Thanksgiving Day shoppers trickled into Sears at Tacoma Mall and Kmart on Sixth Avenue this morning, hunting for pre-Black Friday bargains.
But the real die-hard shoppers-to-be were huddled in tents snugged up against the side wall of the Best Buy store, dreaming of the electronics bargains they plan to snatch up at 5 a.m. Friday.
Stadium High School seniors Julian Lugo, 18, and Sara Hedglin, 17, emerged from their red-and-tan Wenzel Eagle’s Point tent around 9 a.m.
Each, dressed in relatively thin sweatshirts, shivered in the 32-degree-snow-still-on-the-ground cold.
They pitched their tent and set up camp around 8:30 p.m. Wednesday – nearly 33 hours before the doors bust open at 5 a.m. Friday.
Lugo hadn’t seen Best Buy’s Black Friday newspaper ad, but he knew the store would have the Sony Vaio laptop computer he covets forat least” $300 off.
Best Buy is selling one 15.5.-inch Sony with a 3GB memory and 320GB hard drive for $399, according to its circular. Add another $100 and you get more memory, a built-in Blu-ray player, a laptop case and a Blu-ray of the new “Karate Kid” movie.
“I’m here for the laptop in specific,” Lugo said, then added he’d see what other bargains might be in the brochure and in the store that he couldn’t pass up.
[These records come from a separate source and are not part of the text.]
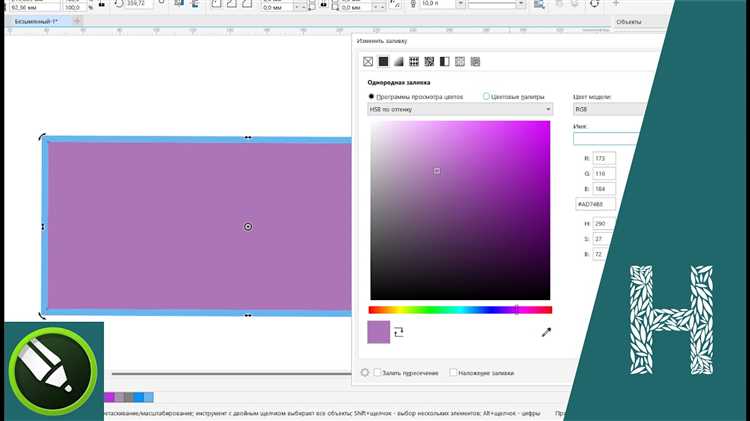
Task: Select the Bitmap pattern fill icon
Action: point(429,62)
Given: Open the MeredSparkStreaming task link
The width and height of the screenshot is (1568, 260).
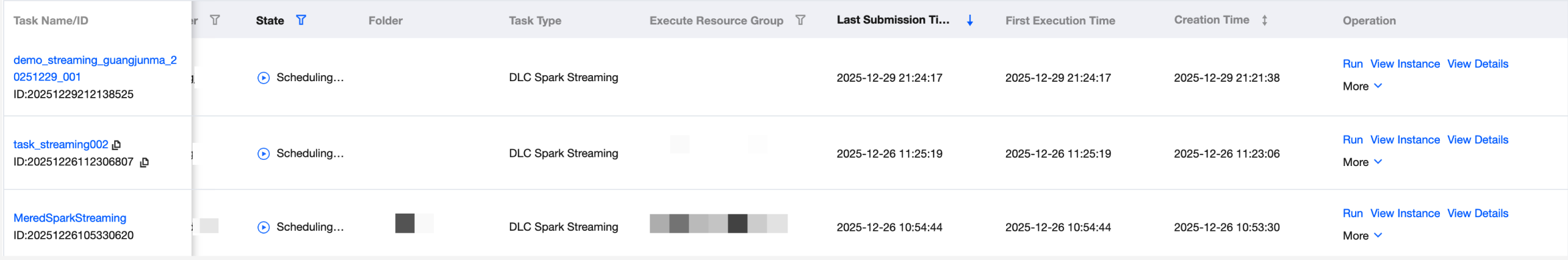Looking at the screenshot, I should pos(70,218).
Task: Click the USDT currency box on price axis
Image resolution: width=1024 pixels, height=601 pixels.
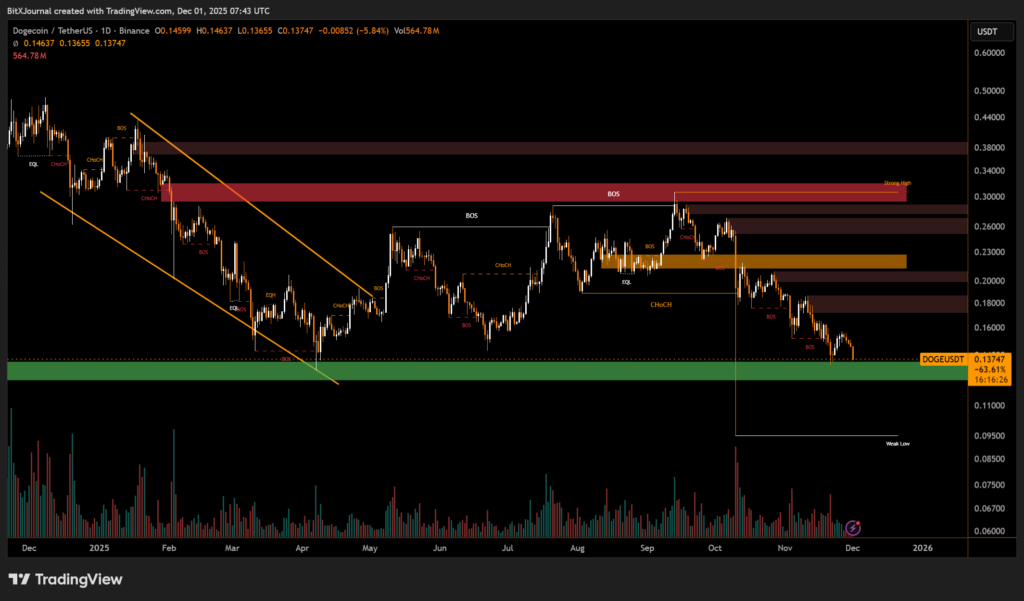Action: [x=985, y=32]
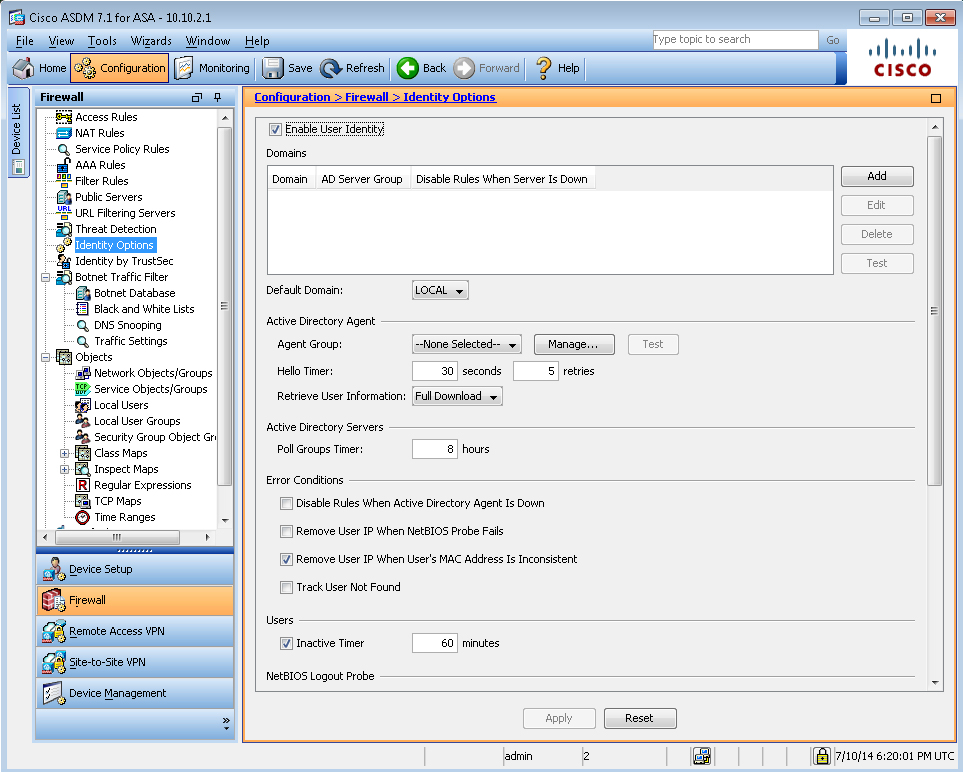
Task: Open the Tools menu
Action: [x=102, y=41]
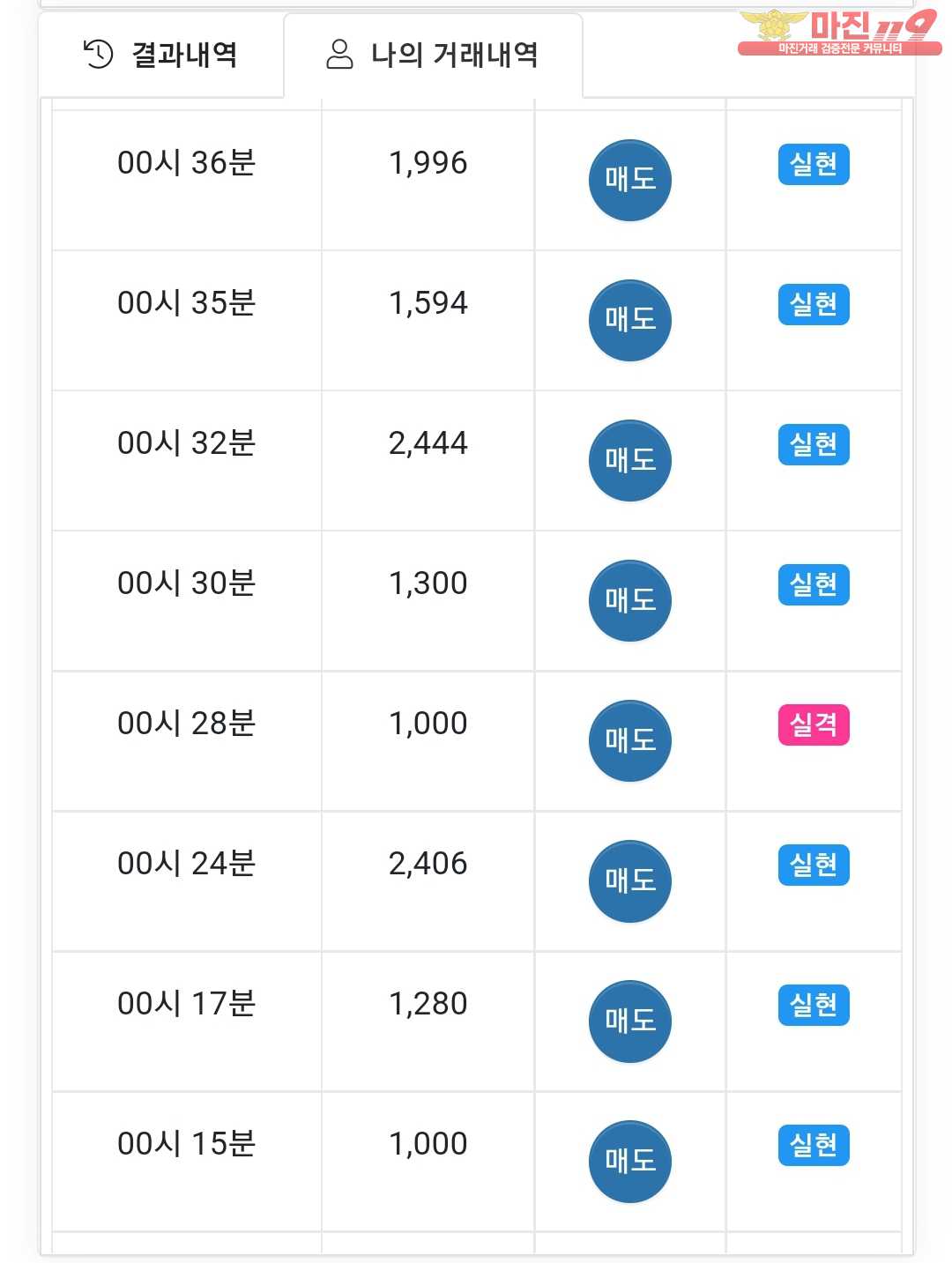Click the round 매도 icon in the 00시 15분 row

(x=630, y=1161)
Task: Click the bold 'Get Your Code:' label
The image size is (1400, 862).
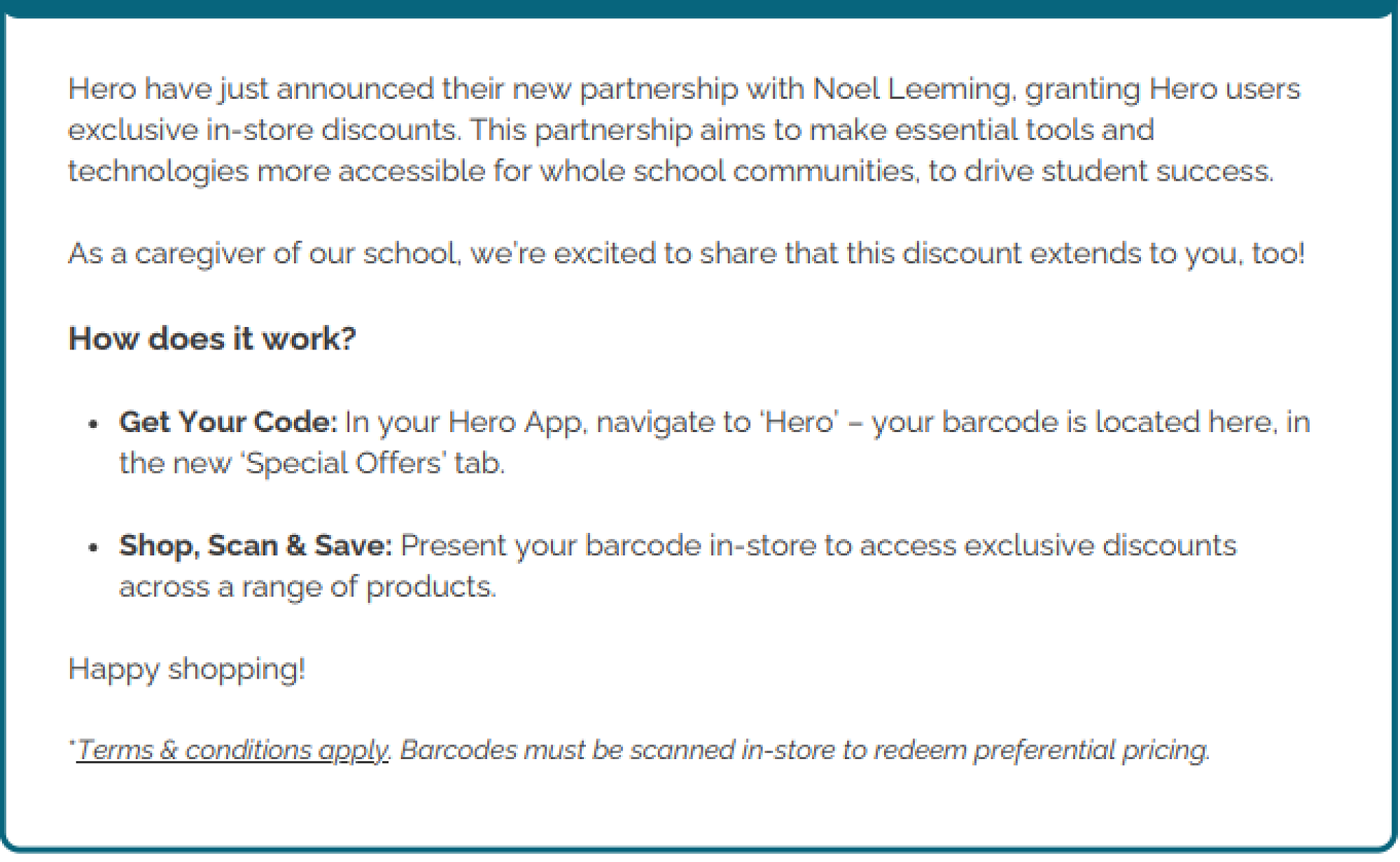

Traditionally, stores limit quantities for such screaming deals, so buyers set up shop well ahead of the doors opening.
This morning, four tents were clustered around the Best Buy entrance. The occupants of the largest – a two-tent “mansion” that included a cord snaking out to a power source and a large portable heater – didn’t answer a knock on their flap.
Lugo said that contingent – the first to arrive – had been “up pretty late” and that they came with video games to play and other pursuits to occupy their waiting time.
Next door, Ngoc Nguyen Luc Pham, 40, crawled out of his tent to talk about the $179 computer he hopes to buy for one of his children. He also has his wallet set on a slightly more expensive laptop for another child, he said, speaking in halting English.
He pitched his tent about 7 p.m. Wednesday.
Over at Sears in Tacoma Mall, some three-dozen cars were clustered around one of the doors, and shoppers briskly came and went. Inside, several customers sat, trying on shoes.
The store was open from 7 a.m. to noon today, and it wasn’t terribly busy, but some shoppers walked out with bags in hand.
Jesse Vermillion, 32, of Olympia bought himself a pair of jeans. His mom, Karen Vermillion of Tacoma, bought jeans, too, to give as a gift, she said.
“We came here to look for great deals,” Karen Vermillion said.
Though they found some good buys, the best bargains appeared to be on appliances, they said.